A highly unusual conviction for attempted murder through intentionally passing the AIDS infection to others through unprotected sex has been upheld reluctantly by a federal appeals court.
Andrew Lee Boyer, an Oregon man who knew he had AIDS, was convicted in 1997 of more than 20 counts of sexual offenses against four boys as young as 12 and 13 years old, including attempted murder on the theory that through his sexual abuse and sodomy he was trying to cause the death of two individuals by infecting them with AIDS.
One of his victims was 18 years old but with a mental capacity of a first grader, according to the court.

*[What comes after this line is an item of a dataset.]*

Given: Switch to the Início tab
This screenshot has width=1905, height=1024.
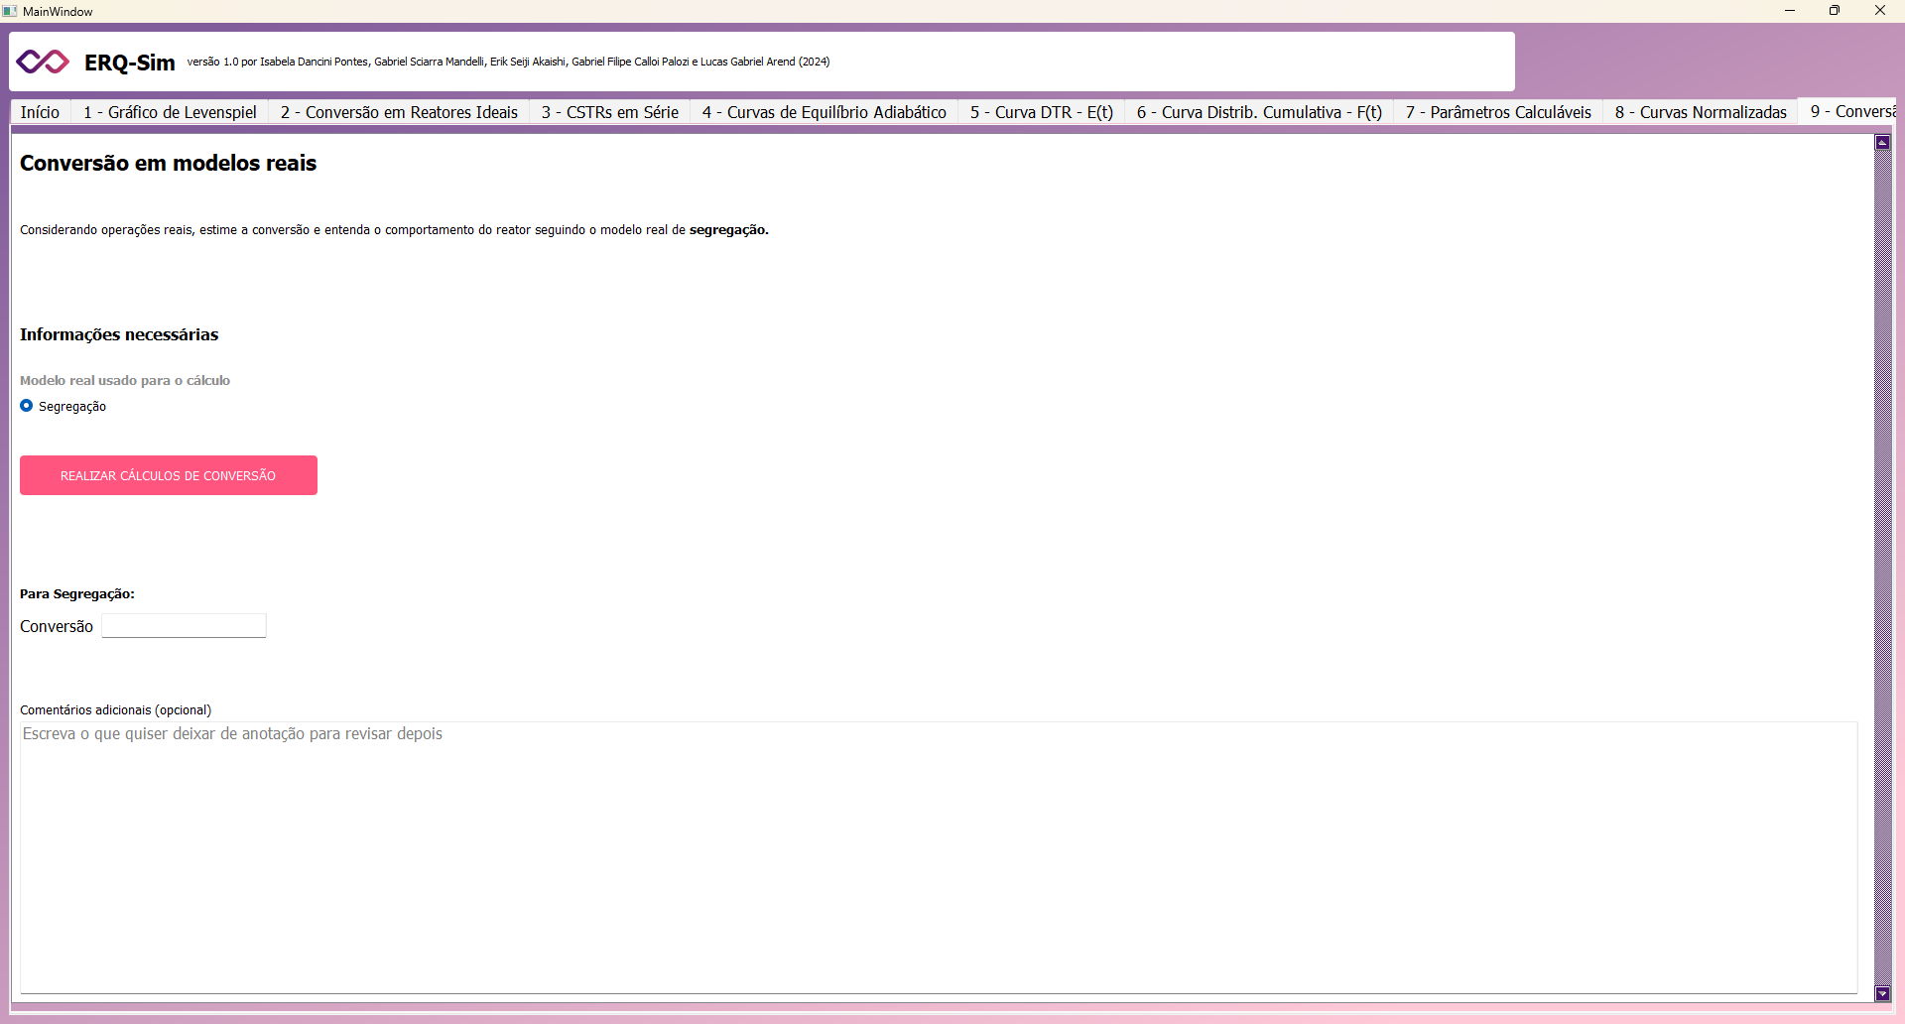Looking at the screenshot, I should pos(40,112).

“With some reluctance because of the thin nature of the evidence of intent, but concluding that state courts have a broad general entitlement to deference to define their own state criminal law… we conclude that the state courts’ determination that sufficient evidence existed to support Boyer’s convictions… was not objectively unreasonable,” wrote Judge Ronald Gould. Gould, who is a conservative, was joined by two liberals on the court, Judges Raymond Fisher and Richard Paez.
Oregon prosecutors said his actions were analogous to placing a time bomb in a city street, not knowing if someone would be there when it went off.
Boyer’s lawyers argued the state had failed to show his intent to murder and at most only proved that he was reckless.
A jury convicted him on both attempted murder counts and he was ultimately sentenced for all the counts to over 50 years in prison.
Gould found that the legal standard needed to overturn the jury’s verdict was that it was “objectively unreasonable.”
Under Oregon law, Boyer’s conviction is sufficient if the prosecutor’s showed he acted “with a conscious objective to cause” the death of the two boys.
“The issue is not so much what Boyer subjectively intended in fact, but what a rational jury could have concluded he intended,” Gould wrote.
He pointed out that Boyer had been HIV positive for a decade and had full-blown AIDS for more than two years before he engaged in sex with the children. He also allegedly bragged about raping one of the children and knew he could transmit the disease through unprotected sex, according to the court.
The highly unusual nature of the case and the novelty of the law suggests this case could be on a track for en banc review by an 11-judge panel. We’ll have to wait to see if Boyer pursues an appeal and how a majority of the court’s 25 judges react.